» PAGE
==================================================
YA Author Cassandra Clare Reveals the Practical Magic Behind Her Bestselling ‘Shadowhunter’ Series

YA sensation Cassandra Clare discusses the tactics she leverages to craft her bestselling Shadowhunter series and demystifies the secrets of writing for different age groups and fostering representation in fiction.


Cassandra Clare wrote her first published novel in a closet. That is, in one of those “cozy” New York City apartments, wherein the bed doubles as an office chair and the desk looks suspiciously like a windowsill. At the time, she worked the night shift as a copy editor for the National Enquirer, spending daylight hours in her cramped apartment, cranking out chapters, researching agents, writing queries, reworking her manuscript and, eventually, signing a contract for publication of the soon-to-be New York Times bestselling YA novel City of Bones.

That book would prove to be the first of several bestsellers in a multi-series collection of 12 novels (and counting)—plus several short story anthologies—known as the Shadowhunter Chronicles: tales from an urban fantasy world brimming with angels, demons, warlocks, vampires and faeries, plus the enemies and allies thereof. Of those, perhaps the best-known series within the broader universe is The Mortal Instruments sextet. Clare’s follow up, the Infernal Devices prequel trilogy, harks back to the Victorian Era, and the December 2018 release of Queen of Air and Darkness completes The Dark Artifices, a sequel trilogy to Mortal Instruments. Fans of Clare can expect to further explore the Shadowhunter universe in a new trilogy, The Eldest Curses, the first of which will be released in Spring 2019.
==================================================
» STORED ROWS
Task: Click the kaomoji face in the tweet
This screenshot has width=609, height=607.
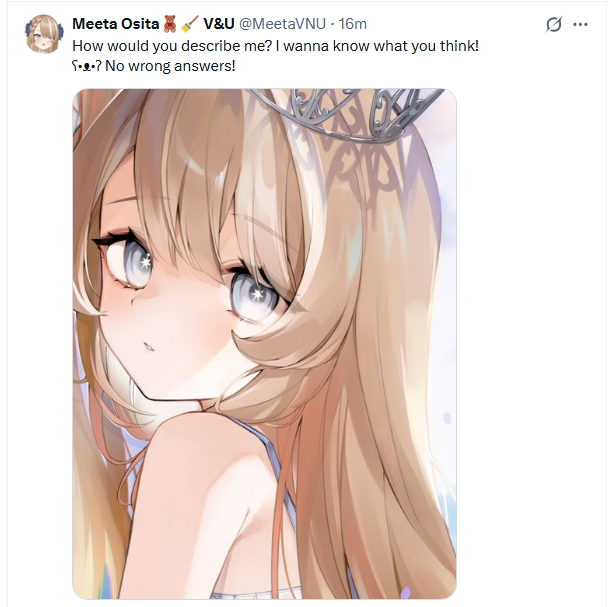Action: pyautogui.click(x=87, y=67)
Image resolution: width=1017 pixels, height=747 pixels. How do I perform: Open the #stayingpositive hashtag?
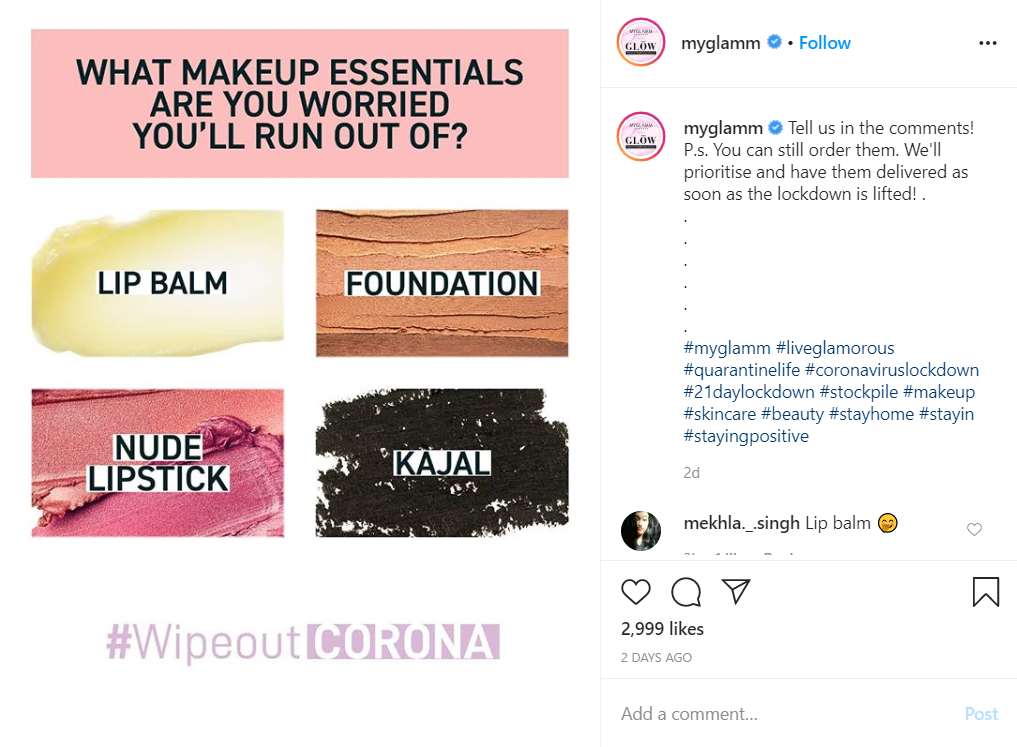(746, 436)
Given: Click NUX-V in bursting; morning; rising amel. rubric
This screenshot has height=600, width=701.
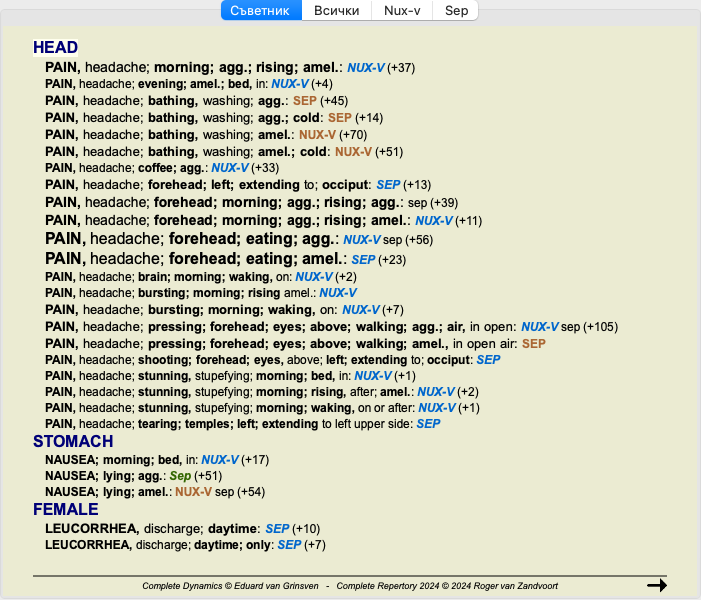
==================================================
» REQUIREMENT 1
According to the Cassandra Clare article, what job did Clare have while she was writing her first published novel?
» REQUIREMENT 2
Relabel "sextet" as "six-book series" in the Cassandra Clare article, then write out everything from "That book would" down to "in Spring 2019." with that change.
None of the data is required for what comes next.

» TASK RESPONSE 1
She worked the night shift as a copy editor for the National Enquirer.

» TASK RESPONSE 2
That book would prove to be the first of several bestsellers in a multi-series collection of 12 novels (and counting)—plus several short story anthologies—known as the Shadowhunter Chronicles: tales from an urban fantasy world brimming with angels, demons, warlocks, vampires and faeries, plus the enemies and allies thereof. Of those, perhaps the best-known series within the broader universe is The Mortal Instruments six-book series. Clare’s follow up, the Infernal Devices prequel trilogy, harks back to the Victorian Era, and the December 2018 release of Queen of Air and Darkness completes The Dark Artifices, a sequel trilogy to Mortal Instruments. Fans of Clare can expect to further explore the Shadowhunter universe in a new trilogy, The Eldest Curses, the first of which will be released in Spring 2019.